- Exercise prompt:
Starting at the line with "[Advertisement] (785, 613)" and going on through the line with "افكار لبس اليوم", reproduce each line in the records below exactly and nothing more.

- Saved data entries:
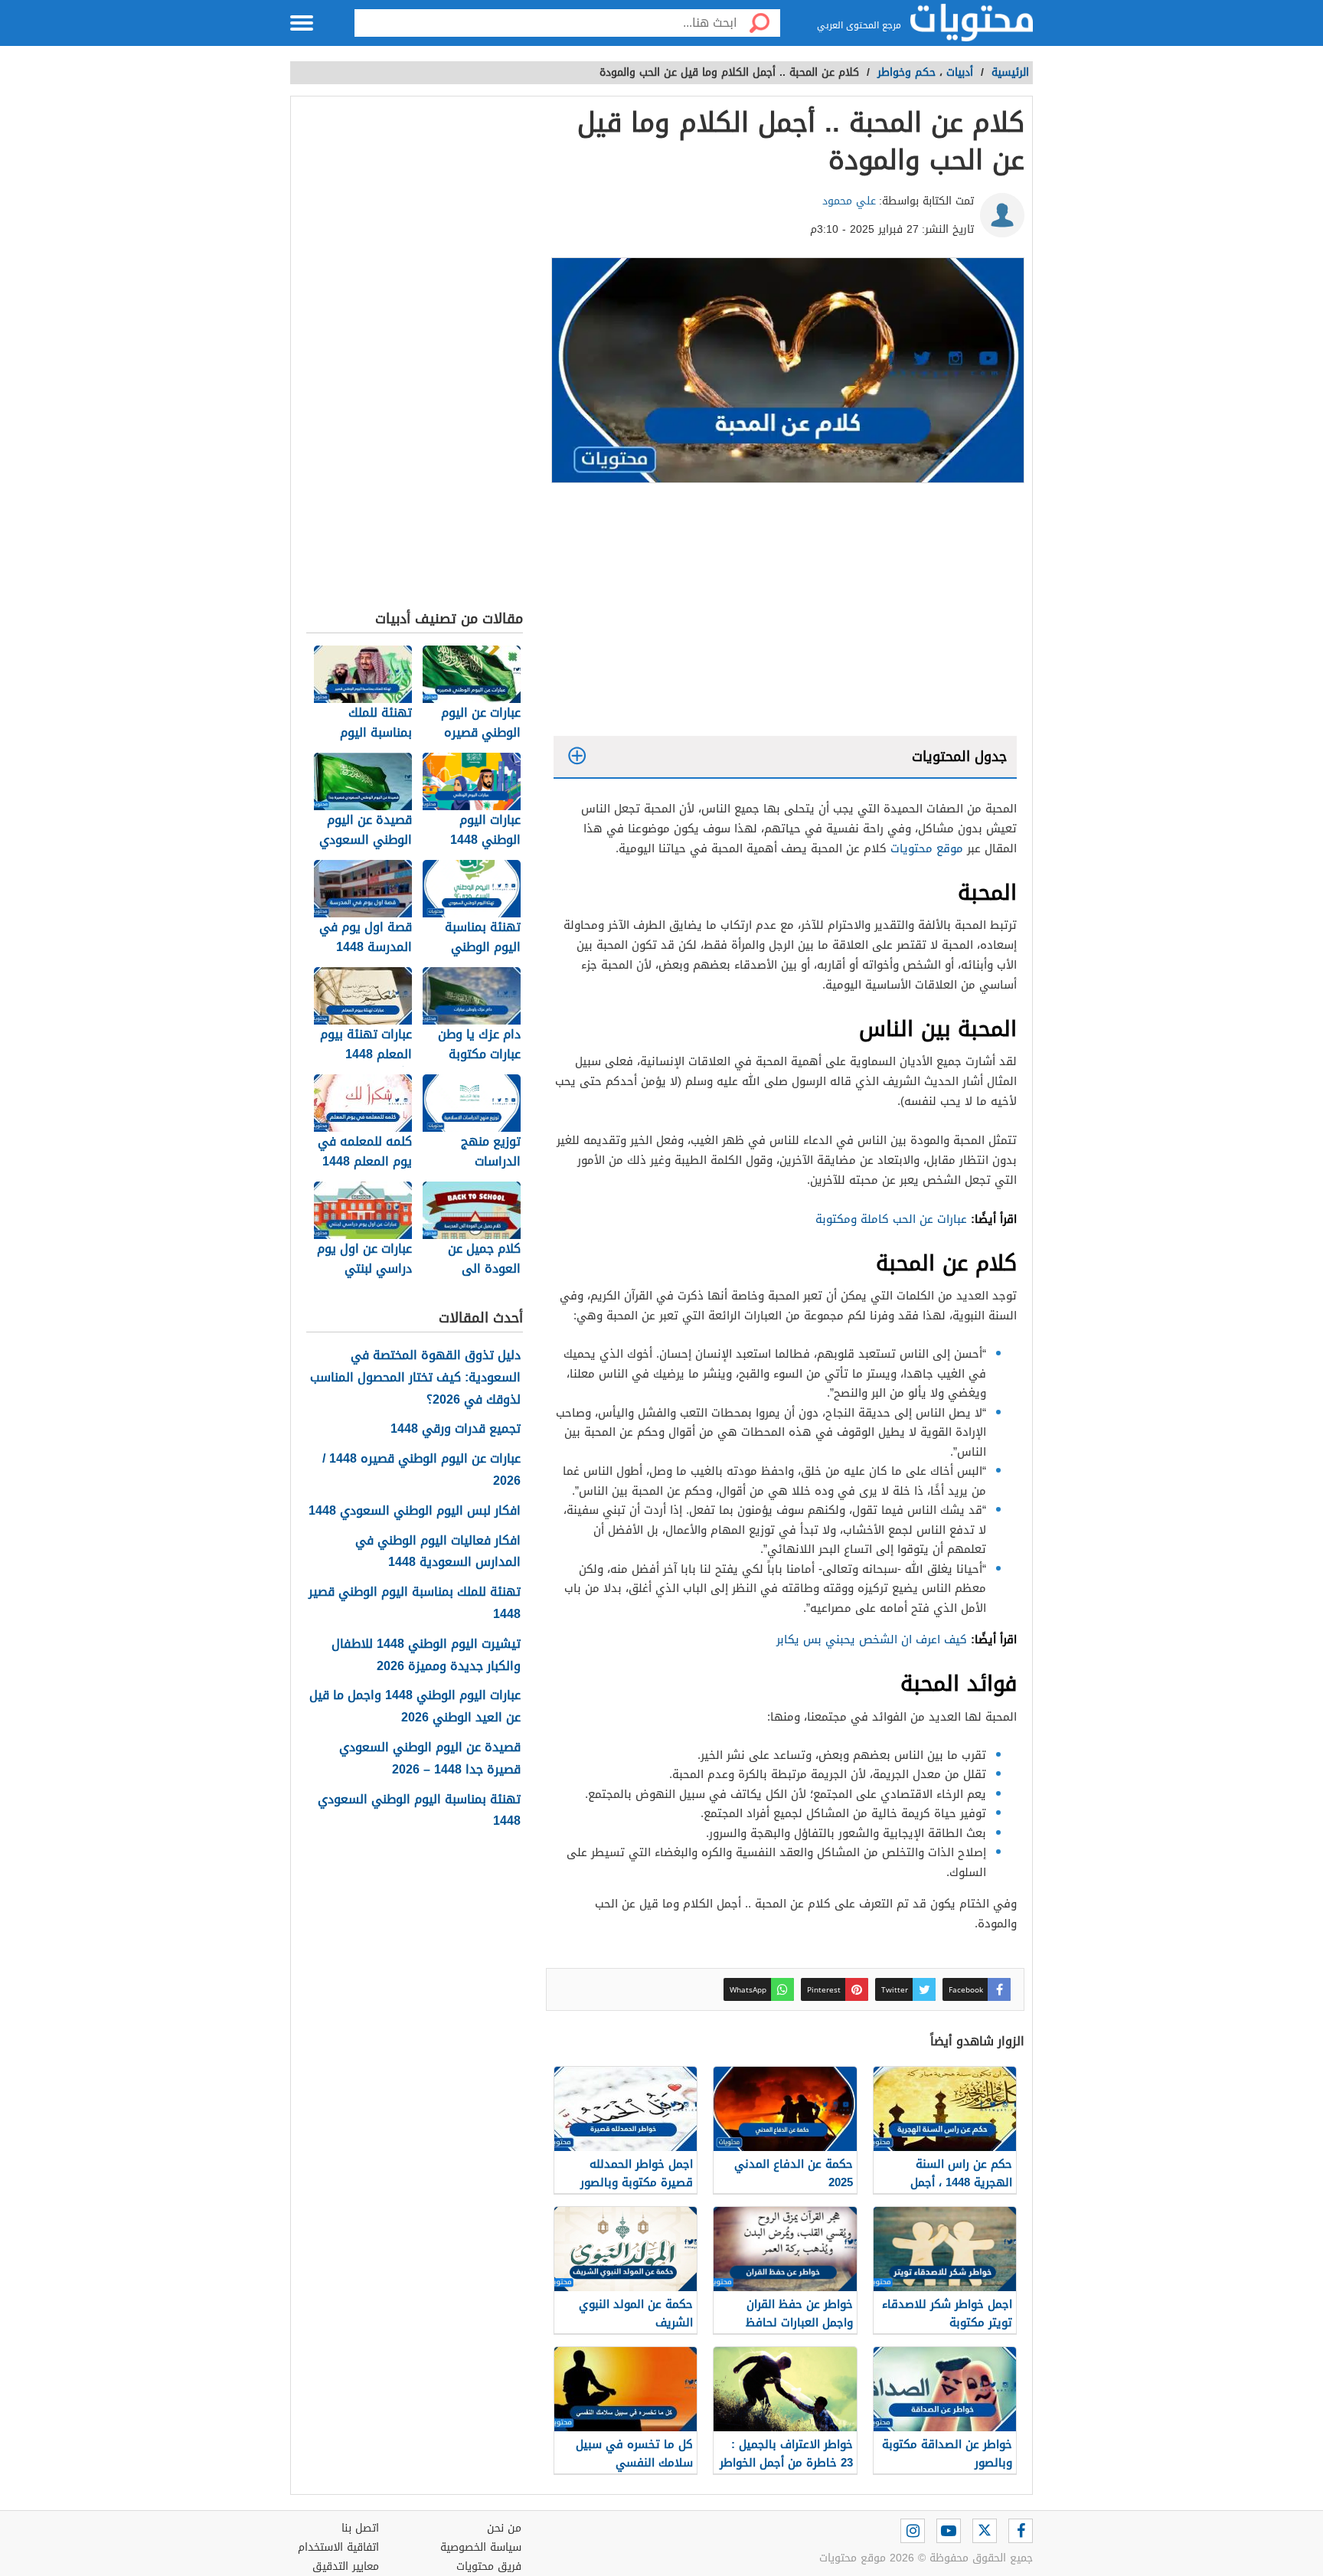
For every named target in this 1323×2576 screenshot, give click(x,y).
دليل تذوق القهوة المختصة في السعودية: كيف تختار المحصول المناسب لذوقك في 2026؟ (415, 1378)
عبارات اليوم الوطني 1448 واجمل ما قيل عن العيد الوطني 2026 (415, 1707)
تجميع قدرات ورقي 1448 (455, 1429)
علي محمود (849, 201)
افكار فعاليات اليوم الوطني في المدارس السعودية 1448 (438, 1552)
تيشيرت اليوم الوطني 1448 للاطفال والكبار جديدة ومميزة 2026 (426, 1655)
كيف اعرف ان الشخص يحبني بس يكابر (871, 1639)
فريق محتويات (488, 2566)
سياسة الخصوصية (480, 2547)
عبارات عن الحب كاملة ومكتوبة (891, 1219)
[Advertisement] (785, 613)
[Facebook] (1020, 2531)
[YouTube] (948, 2531)
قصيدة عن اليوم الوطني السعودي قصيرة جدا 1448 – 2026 (430, 1759)
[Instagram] (912, 2531)
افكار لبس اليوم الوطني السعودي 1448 (415, 1511)
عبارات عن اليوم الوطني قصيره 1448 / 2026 (421, 1470)
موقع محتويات (926, 848)
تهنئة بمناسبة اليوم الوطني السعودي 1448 (419, 1811)
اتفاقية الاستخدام (338, 2547)
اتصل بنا (360, 2528)
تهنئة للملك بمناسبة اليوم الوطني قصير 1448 (415, 1603)
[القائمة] (301, 23)
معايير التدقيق (345, 2566)
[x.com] (984, 2531)
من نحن (504, 2528)
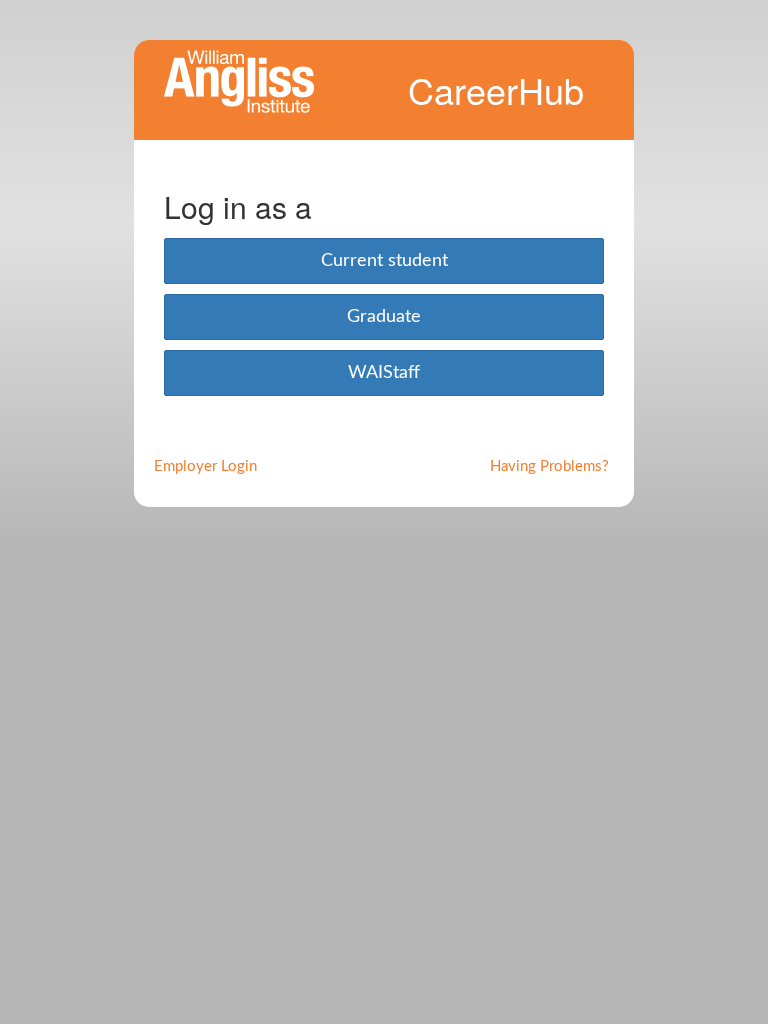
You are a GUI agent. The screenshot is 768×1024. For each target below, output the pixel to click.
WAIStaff (384, 373)
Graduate (384, 317)
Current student (384, 261)
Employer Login (205, 466)
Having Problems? (549, 466)
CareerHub (496, 89)
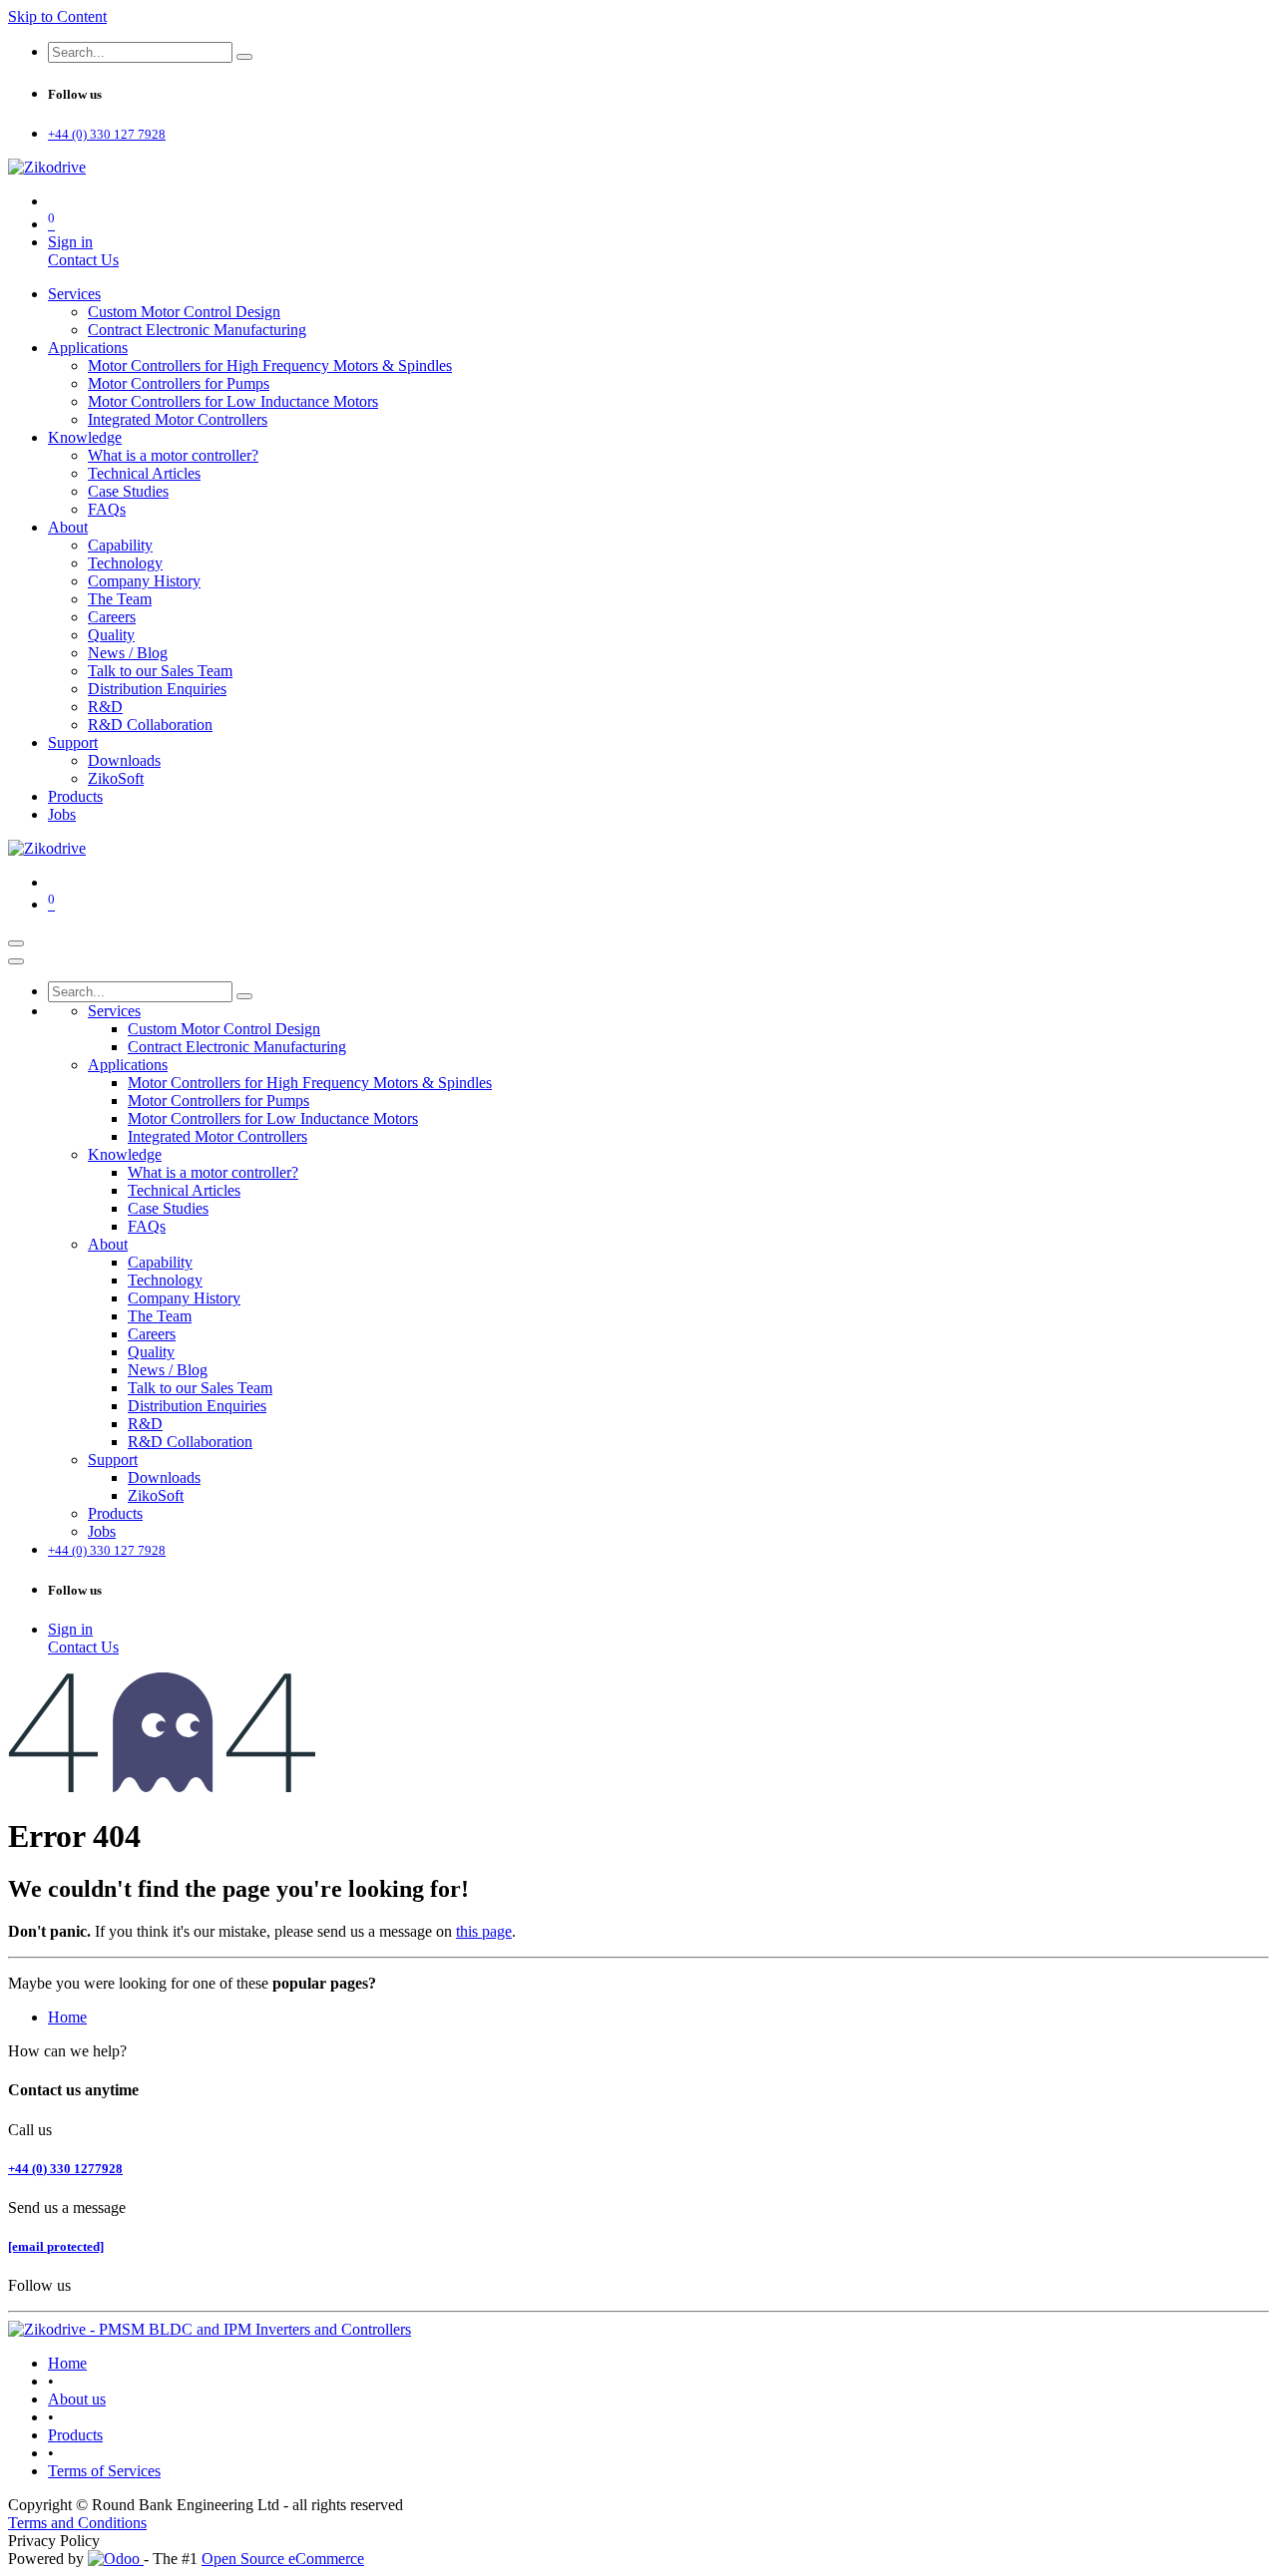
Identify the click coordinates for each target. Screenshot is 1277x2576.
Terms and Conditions (77, 2522)
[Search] (244, 57)
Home (67, 2017)
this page (484, 1931)
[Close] (16, 961)
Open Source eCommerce (283, 2558)
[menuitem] (74, 293)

- Task response:
[Advertisement] (785, 613)
[Facebook] (1020, 2531)
[YouTube] (948, 2531)
قصيدة عن اليوم الوطني السعودي قصيرة جدا 1448 – 2026 (430, 1759)
[Instagram] (912, 2531)
افكار لبس اليوم الوطني السعودي 1448 (415, 1511)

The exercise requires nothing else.